明示的 deny ステートメントおよび条件付き allow ステートメントの有無を確認する
重要: 明示的 Deny ステートメントを削除する前に、そのステートメントが存在する根拠と、そのステートメントがデータセキュリティに影響するかどうかを確認してください。
権限の検証後、オブジェクトが依然として複製されない場合は、レプリケーション失敗の原因となる Deny ステートメントの有無を確認します。
宛先バケットのポリシーまたは AWS KMS キーポリシーにおいて、次のリソースへのアクセスを制限している Deny ステートメントを削除します。
- 特定の CIDR 範囲
- 仮想プライベートクラウド (VPC) エンドポイント
- Amazon S3 アクセスポイント
さらに、ソースアカウントと宛先アカウントの両方において、IAM ロールポリシーと AWS Organizations サービスコントロールポリシー (SCP) から Deny ステートメントまたは権限境界を削除します。
S3 バケットキーの有無を確認する
ソースまたは宛先の AWS KMS キーが暗号化コンテキストに基づき権限を付与する場合は、S3 バケットキーが使用されているかどうかを確認します。バケットが S3 バケットキーを使用している場合、暗号化コンテキストはバケットレベルのリソースを対象とする必要があります。暗号化コンテキストの例:
"kms:EncryptionContext:aws:s3:arn": ["arn:aws:s3:::SOURCE_BUCKET_NAME"] "kms:EncryptionContext:aws:s3:arn": ["arn:aws:s3:::DESTINATION_BUCKET_NAME"]
注: SOURCE_BUCKET_NAME をソースバケットに、DESTINATION_BUCKET_NAME を宛先バケットに置き換えてください。
ソースバケットにも宛先バケットにも S3 バケットキーを使用していない場合、暗号化コンテキストはオブジェクトレベルのリソースである必要があります。暗号化コンテキストの例:
"kms:EncryptionContext:aws:s3:arn": ["arn:aws:s3:::SOURCE_BUCKET_NAME/*"] "kms:EncryptionContext:aws:s3:arn": ["arn:aws:s3:::DESTINATION_BUCKET_NAME/*"]

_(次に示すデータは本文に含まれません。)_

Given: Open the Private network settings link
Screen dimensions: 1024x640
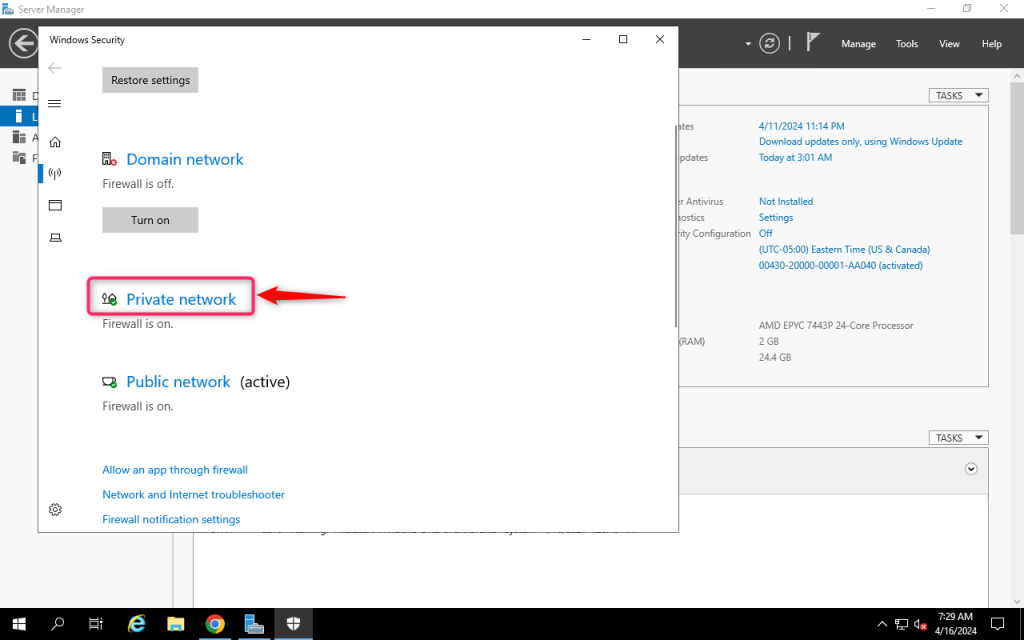Looking at the screenshot, I should (x=181, y=299).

注: SOURCE_BUCKET_NAME をソースバケットに、DESTINATION_BUCKET_NAME を宛先バケットに置き換えてください。
オブジェクト ACL を確認する
ソースバケットと宛先バケットがアクセスをブロックする原因となるアクセス制御リスト (ACL) を使用しているかどうかを確認します。オブジェクトにはパブリックアクセスを許可する ACL が存在するものの、宛先バケットは S3 Block Public Access を使用している場合、レプリケーションは失敗します。
ソースオブジェクトの所有権を確認する
別の AWS アカウントからソースバケットにオブジェクトをアップロードした場合、ソースアカウントはそれらのオブジェクトへのアクセス権を持たない可能性があります。ソースバケットで ACL が有効になっていることを確認します。
ソースバケットで ACL が無効化されている場合、ソースアカウントがバケット内のすべてのオブジェクトの所有者です。ソースバケットで ACL が有効な場合は、オブジェクト所有権がオブジェクト所有者優先、バケット所有者優先のどちらであるか確認します。所有権がバケット所有者優先に設定されている場合、ソースバケットのオブジェクトには ACL 権限 bucket-owner-full-control が必要です。
ソースアカウントは、ACL を無効化することで、バケット内のすべてのオブジェクトの所有権を取得することができます。ほとんどのユースケースでは、アクセス管理に ACL は必須ではありません。Amazon S3 リソースへのアクセスを管理するには、代わりに IAM とバケットポリシーを使用することをおすすめします。ACL を無効にする前に、バケットと IAM ポリシーは、既存の Amazon S3 アクセスを維持するために必要な権限を付与していることを確認してください。
正しいレプリケーションルールのフィルターを指定する
レプリケーションルールのフィルターを正しく指定したことを確認します。
ルールフィルターをキープレフィックスとオブジェクトタグを組み合わせて指定した場合、Amazon S3 は論理 AND 演算を行います。ルールは、特定のキープレフィックスと特定のタグを持つオブジェクトのサブセットに適用されます。